Crypto-Stealing Clipper Malware
Hackers adopted a technique originally used to steal funds via banking Trojans for decades to target cryptocurrency users, Kaspersky said on Tuesday. Attackers are deploying a malware disguised as the Tor browser and have stolen $400,000 so far in 2023. The malware, which replaces a user's wallet address in their clipboard with the cybercriminal's own wallet address, has victimized more than 15,000 users across 52 countries.
Multichain wallet BitKeep on Wednesday said it fully compensated victims of the $8 million December exploit, in which a hacker swapped a legitimate app update with a malicious APK to steal funds from users. It will continue to process "irregular" claims beyond the 11,090 affected wallets made whole again, it said. In the aftermath of a $30 million investment, BitKeep will now be rebranded as Bitget Wallet and will have access to a $300 million fund to compensate users in case of future security events.

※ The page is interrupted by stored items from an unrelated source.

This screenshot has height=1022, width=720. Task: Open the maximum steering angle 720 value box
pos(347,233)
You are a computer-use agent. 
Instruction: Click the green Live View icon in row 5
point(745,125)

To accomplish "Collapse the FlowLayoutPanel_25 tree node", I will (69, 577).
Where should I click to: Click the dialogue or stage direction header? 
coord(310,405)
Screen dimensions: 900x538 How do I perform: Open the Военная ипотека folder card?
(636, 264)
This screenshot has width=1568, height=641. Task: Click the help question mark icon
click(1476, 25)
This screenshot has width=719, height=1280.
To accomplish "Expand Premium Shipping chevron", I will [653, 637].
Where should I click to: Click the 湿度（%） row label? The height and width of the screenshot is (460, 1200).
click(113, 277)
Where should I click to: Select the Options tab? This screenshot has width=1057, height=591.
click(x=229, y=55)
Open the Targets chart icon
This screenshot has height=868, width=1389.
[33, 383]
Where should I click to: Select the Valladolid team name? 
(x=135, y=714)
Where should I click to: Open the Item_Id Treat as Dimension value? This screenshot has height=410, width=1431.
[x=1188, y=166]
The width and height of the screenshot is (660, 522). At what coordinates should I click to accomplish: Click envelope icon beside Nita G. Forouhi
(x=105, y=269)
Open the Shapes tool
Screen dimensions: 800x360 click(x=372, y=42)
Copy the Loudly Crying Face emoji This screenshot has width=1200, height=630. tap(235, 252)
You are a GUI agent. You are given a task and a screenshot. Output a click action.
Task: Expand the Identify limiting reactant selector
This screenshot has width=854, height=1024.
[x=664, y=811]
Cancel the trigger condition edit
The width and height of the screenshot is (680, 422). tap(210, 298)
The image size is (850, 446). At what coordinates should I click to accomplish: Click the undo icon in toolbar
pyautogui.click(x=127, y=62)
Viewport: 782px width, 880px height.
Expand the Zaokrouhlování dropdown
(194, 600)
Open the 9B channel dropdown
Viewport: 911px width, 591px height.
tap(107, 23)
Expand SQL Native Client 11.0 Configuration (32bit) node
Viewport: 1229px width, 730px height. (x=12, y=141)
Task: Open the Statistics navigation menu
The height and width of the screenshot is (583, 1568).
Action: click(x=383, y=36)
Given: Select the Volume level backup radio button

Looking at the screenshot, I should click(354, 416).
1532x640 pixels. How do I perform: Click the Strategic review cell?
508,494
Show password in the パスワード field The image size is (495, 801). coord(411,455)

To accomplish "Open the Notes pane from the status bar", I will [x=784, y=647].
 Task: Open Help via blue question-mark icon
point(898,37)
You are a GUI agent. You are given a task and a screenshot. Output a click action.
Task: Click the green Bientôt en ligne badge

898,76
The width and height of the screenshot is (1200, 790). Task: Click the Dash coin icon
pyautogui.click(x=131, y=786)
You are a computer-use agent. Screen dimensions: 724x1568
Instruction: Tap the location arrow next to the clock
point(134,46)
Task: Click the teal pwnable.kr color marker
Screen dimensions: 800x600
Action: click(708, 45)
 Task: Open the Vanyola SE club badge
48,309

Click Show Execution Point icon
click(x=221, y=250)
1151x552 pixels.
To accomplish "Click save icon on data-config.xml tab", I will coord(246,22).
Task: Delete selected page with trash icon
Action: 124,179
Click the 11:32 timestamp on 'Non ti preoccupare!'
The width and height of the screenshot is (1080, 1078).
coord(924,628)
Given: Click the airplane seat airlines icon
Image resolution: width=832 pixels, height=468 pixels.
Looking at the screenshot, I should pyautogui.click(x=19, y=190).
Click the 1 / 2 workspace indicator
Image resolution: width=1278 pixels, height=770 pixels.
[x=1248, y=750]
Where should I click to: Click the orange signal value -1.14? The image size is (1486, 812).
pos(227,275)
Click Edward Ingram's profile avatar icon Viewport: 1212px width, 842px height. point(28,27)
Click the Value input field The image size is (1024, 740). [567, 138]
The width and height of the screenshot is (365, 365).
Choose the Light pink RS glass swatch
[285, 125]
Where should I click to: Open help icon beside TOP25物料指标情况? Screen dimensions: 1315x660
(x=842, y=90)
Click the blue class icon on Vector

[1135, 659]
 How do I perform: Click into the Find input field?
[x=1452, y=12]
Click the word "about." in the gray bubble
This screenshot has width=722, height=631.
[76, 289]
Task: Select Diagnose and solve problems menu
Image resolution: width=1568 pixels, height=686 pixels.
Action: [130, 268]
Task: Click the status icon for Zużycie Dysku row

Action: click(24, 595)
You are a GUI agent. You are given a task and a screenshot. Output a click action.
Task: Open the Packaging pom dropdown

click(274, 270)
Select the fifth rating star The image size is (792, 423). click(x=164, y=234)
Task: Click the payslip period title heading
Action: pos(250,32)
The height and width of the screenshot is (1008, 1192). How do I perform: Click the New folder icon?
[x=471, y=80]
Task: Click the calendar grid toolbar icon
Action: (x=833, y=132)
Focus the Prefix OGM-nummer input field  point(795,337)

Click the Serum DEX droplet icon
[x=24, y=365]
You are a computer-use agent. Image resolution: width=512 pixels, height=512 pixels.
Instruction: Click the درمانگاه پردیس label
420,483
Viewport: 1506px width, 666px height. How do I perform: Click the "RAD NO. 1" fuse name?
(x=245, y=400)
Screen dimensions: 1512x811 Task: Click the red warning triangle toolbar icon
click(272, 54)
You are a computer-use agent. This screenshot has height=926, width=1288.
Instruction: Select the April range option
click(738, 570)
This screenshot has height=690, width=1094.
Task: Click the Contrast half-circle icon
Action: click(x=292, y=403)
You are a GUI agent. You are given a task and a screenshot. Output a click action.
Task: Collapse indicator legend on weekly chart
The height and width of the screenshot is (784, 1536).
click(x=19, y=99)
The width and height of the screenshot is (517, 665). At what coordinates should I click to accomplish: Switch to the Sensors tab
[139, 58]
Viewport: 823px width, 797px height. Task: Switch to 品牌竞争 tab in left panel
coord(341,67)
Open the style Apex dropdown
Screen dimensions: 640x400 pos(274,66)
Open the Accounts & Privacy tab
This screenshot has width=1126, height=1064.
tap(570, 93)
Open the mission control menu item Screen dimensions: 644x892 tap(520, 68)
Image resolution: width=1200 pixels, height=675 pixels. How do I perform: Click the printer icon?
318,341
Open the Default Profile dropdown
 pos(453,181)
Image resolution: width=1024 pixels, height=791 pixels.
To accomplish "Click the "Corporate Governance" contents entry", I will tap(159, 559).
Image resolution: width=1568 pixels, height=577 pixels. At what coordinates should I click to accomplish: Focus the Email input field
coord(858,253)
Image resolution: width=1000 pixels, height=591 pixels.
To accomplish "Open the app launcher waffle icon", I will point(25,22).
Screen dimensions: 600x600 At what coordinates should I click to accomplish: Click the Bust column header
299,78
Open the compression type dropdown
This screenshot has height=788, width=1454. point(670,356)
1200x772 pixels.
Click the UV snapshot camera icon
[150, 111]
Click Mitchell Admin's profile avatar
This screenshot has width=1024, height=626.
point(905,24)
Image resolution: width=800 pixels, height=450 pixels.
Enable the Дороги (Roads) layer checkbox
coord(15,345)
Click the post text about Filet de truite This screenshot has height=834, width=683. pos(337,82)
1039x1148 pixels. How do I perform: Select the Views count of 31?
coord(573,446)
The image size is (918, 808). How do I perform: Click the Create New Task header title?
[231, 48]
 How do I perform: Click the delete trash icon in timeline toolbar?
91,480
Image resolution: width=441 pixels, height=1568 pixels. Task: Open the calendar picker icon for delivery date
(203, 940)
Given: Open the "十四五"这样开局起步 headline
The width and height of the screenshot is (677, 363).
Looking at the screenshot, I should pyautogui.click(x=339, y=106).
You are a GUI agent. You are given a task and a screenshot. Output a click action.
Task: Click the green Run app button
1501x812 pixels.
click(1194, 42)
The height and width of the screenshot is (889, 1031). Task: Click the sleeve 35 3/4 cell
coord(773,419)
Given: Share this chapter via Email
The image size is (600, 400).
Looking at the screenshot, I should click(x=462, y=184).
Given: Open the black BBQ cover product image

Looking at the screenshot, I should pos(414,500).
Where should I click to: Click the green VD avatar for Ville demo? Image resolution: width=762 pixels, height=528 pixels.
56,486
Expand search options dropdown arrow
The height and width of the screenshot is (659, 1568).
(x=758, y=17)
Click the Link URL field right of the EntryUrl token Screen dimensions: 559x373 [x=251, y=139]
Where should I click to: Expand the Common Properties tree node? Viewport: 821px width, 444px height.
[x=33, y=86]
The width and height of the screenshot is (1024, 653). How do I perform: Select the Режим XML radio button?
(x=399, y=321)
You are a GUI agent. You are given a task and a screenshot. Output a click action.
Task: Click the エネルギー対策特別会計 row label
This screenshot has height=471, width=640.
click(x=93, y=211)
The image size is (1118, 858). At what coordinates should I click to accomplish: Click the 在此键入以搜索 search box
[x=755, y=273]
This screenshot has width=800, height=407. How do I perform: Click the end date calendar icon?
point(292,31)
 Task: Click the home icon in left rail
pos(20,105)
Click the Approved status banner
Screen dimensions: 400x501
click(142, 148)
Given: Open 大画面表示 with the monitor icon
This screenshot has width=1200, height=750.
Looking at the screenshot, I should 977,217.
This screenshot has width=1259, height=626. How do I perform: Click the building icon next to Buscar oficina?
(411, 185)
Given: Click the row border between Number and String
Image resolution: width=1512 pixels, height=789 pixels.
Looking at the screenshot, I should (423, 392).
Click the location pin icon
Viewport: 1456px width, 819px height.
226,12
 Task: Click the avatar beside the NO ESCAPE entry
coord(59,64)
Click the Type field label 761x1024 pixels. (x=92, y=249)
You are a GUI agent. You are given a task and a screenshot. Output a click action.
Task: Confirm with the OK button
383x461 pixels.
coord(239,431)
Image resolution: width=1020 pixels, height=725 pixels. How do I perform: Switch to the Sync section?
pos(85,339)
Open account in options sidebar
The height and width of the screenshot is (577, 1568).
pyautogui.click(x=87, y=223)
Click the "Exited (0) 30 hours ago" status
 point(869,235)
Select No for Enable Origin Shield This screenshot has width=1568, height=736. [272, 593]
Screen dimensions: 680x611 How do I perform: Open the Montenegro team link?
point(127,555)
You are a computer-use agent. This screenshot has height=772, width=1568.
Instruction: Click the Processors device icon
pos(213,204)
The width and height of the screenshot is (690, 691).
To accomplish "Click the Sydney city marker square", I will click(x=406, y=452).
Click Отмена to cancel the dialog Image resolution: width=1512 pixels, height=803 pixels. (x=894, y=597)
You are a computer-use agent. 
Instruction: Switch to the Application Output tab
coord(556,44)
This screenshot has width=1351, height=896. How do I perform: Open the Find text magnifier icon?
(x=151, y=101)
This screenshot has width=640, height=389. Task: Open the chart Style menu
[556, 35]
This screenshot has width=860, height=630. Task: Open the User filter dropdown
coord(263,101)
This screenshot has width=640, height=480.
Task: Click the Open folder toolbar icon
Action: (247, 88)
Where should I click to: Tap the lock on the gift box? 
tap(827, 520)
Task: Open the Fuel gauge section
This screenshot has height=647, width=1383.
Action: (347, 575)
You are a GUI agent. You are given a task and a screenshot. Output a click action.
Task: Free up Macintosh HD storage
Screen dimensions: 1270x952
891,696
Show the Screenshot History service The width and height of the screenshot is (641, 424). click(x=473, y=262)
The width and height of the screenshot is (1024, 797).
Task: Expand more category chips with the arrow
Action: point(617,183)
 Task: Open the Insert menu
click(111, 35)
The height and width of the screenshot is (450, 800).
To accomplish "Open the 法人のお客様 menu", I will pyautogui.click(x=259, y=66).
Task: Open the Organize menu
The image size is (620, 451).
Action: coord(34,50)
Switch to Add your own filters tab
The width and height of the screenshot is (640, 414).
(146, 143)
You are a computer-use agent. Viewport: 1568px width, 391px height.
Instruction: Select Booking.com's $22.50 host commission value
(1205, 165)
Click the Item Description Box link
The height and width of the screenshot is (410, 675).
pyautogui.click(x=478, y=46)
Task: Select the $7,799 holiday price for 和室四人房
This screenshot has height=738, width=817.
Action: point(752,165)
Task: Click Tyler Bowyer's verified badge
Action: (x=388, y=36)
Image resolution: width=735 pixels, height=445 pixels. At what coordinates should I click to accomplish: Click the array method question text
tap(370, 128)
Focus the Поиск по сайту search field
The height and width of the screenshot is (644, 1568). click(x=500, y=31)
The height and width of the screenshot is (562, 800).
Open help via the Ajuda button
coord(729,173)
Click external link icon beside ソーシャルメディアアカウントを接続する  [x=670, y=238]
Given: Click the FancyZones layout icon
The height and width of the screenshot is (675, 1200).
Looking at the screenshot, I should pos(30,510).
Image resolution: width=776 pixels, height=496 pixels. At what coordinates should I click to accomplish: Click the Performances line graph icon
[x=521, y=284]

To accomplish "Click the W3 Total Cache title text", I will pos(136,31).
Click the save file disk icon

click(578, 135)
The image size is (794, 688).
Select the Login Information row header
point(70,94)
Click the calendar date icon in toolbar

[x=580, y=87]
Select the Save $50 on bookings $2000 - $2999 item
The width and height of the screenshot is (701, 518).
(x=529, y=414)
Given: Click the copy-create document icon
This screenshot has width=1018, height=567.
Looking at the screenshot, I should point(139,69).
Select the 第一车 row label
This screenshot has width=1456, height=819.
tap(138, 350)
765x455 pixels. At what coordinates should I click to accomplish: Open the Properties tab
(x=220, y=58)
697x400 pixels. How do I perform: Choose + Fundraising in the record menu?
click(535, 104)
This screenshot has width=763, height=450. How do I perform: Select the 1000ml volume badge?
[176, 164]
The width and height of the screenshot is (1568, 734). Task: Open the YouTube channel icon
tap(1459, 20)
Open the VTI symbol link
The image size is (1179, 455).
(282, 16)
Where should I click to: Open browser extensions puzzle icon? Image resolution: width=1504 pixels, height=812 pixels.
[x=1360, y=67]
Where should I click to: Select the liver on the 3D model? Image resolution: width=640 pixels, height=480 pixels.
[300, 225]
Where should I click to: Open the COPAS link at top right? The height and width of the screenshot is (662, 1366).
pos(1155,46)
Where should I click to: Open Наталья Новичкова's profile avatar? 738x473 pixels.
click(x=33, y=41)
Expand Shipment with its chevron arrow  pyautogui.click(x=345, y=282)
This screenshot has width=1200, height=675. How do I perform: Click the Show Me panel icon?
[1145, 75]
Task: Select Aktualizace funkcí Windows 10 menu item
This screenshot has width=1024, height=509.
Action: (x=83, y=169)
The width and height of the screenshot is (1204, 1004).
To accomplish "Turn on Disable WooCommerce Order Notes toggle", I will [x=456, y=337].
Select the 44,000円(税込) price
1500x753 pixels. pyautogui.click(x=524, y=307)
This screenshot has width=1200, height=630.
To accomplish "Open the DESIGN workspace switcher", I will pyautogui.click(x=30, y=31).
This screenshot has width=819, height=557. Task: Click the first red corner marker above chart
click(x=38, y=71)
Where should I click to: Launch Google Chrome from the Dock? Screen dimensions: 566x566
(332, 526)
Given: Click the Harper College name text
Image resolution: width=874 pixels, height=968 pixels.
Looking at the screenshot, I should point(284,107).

Theft Fail at Swerve Finance
A hacker tried to unsuccessfully drain funds from Swerve Finance for more than a week, according to a Saturday tweet from Igor Igamberdiev, head of research at Web3 security firm Wintermute. He said that the hacker attempted to deploy a governance attack in which he would gain enough voting power to pass proposals allowing him to steal about $1.3 million worth of crypto tokens from the platform. The alleged hacker, who Igamberdiev identified as joaorcsilva, replied to the tweet thread, claiming that he had only been trying to secure the funds to hide them from other potential exploiters. Swerve Finance did not issue a statement on the incident.
A security vulnerability forced cross-chain liquidity protocol THORChain to pause its network for a few hours on Tuesday. It resumed functioning when the company said it was confident that the bug could not be exploited at the moment. Its security head provided the technical details of how the vulnerability was not a threat and asked users to stand by for more information.
North Korean threat actors are stealing cryptocurrency to fund their own upkeep under an apparent mandate from Pyongyang to be self-sufficient, threat intel firm Mandiant said. The firm on Tuesday said that it has spotted a group it dubs APT43 laundering stolen digital assets through rented cryptocurrency mining services. The group, which overlaps with activity attributed to North Korean groups Kimsuky or Thallium, is primarily a cyberespionage operation.
Update on ParaSpace
Non-fungible token lending project ParaSpace resumed transactions on its protocol on Saturday, a week after it halted operations to recover from the March 17 cyberattack. It has partnered with security firm BlockSec and increased the reward for spotting critical bugs from $20,000 to $200,000.